• **Material provided**:
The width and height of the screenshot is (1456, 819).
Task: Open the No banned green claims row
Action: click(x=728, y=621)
...
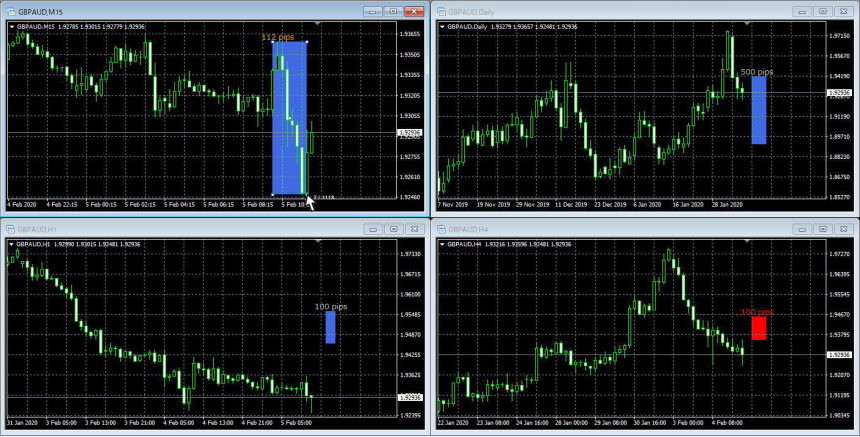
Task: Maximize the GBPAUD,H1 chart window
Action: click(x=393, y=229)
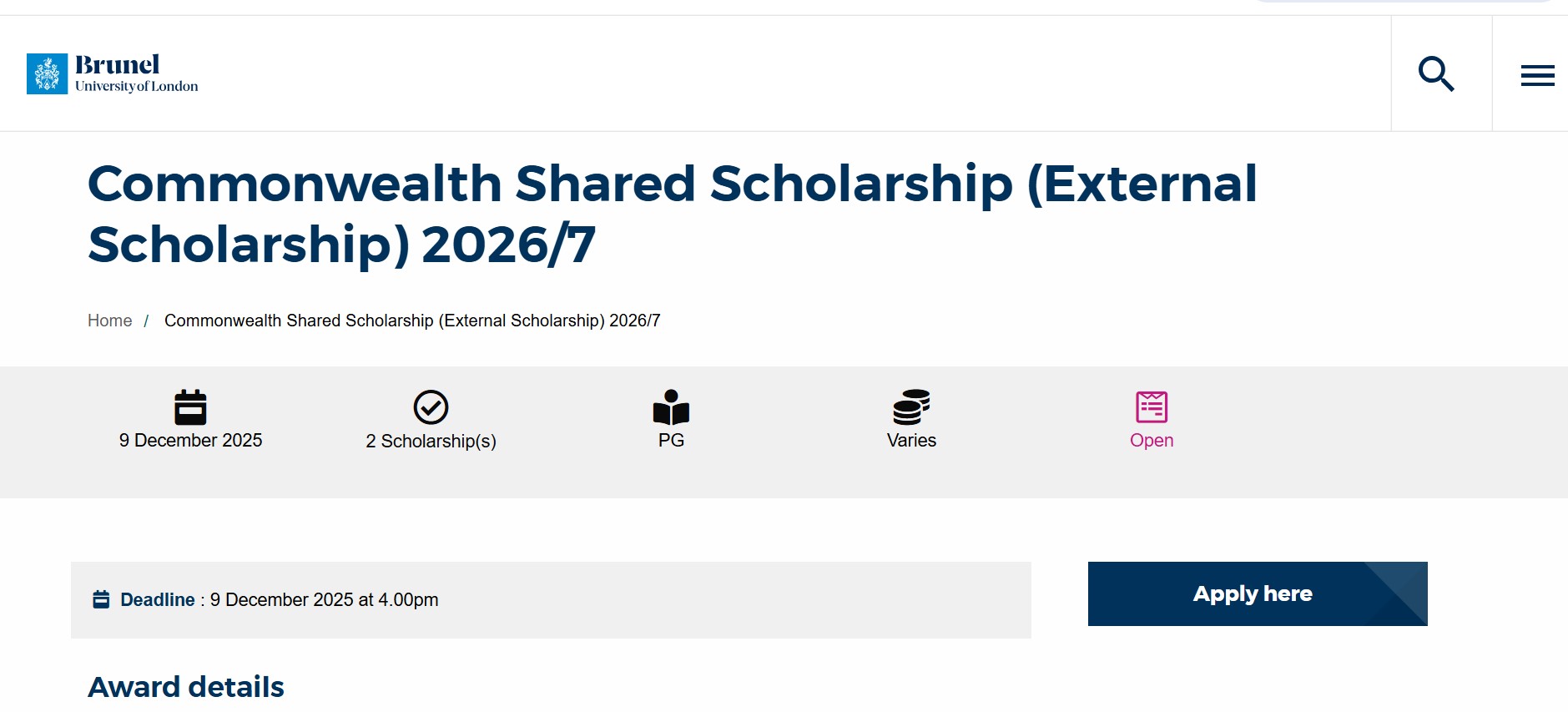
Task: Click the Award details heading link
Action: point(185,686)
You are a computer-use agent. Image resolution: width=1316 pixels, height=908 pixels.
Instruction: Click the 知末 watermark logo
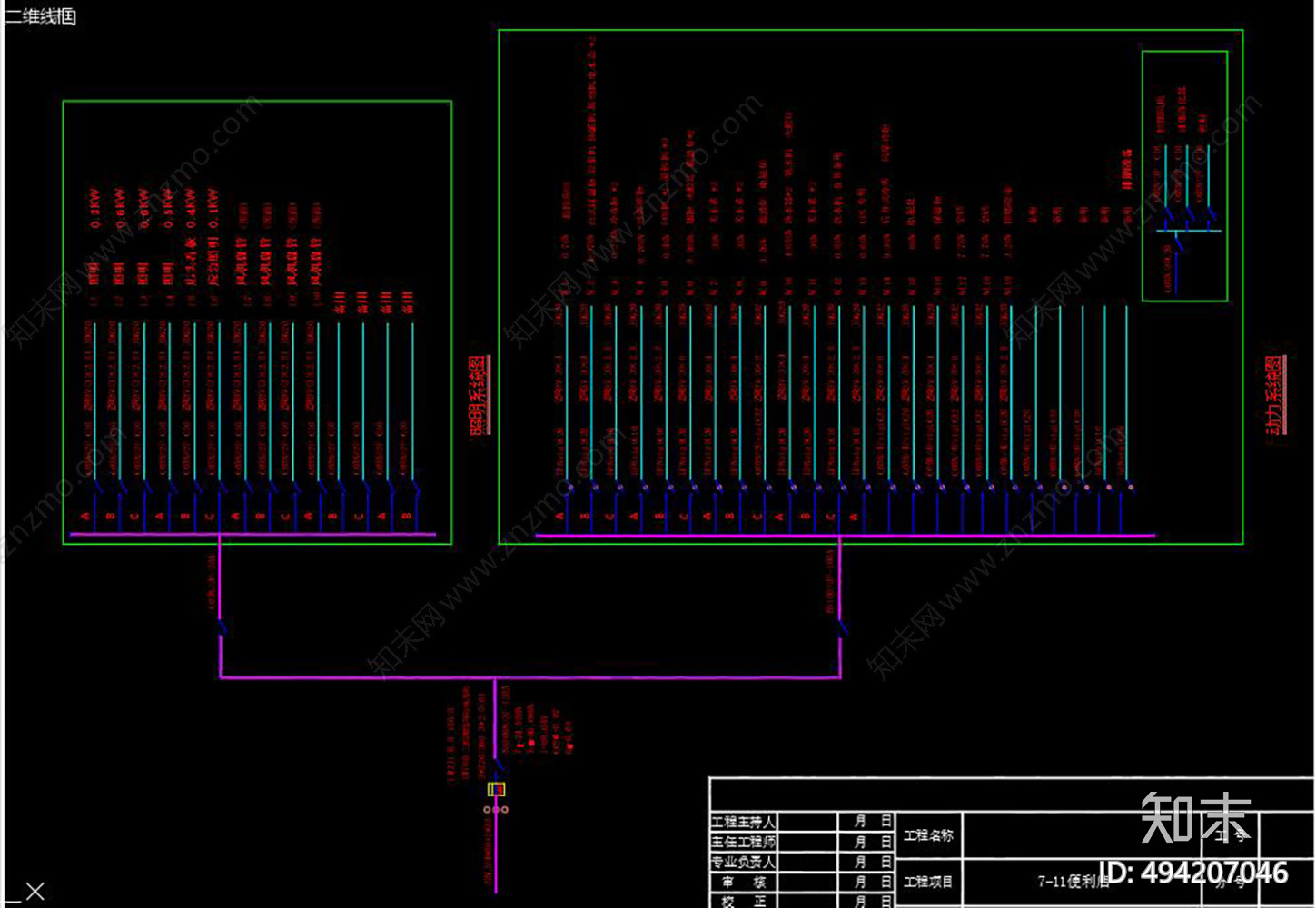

• **Your objective**: Retype exactly the lines above, from the one with "You are a computer-use" through the one with "Instruction: Click the 知末 watermark logo", inclusive.

• **Output below**:
You are a computer-use agent. Image resolution: width=1316 pixels, height=908 pixels.
Instruction: Click the 知末 watermark logo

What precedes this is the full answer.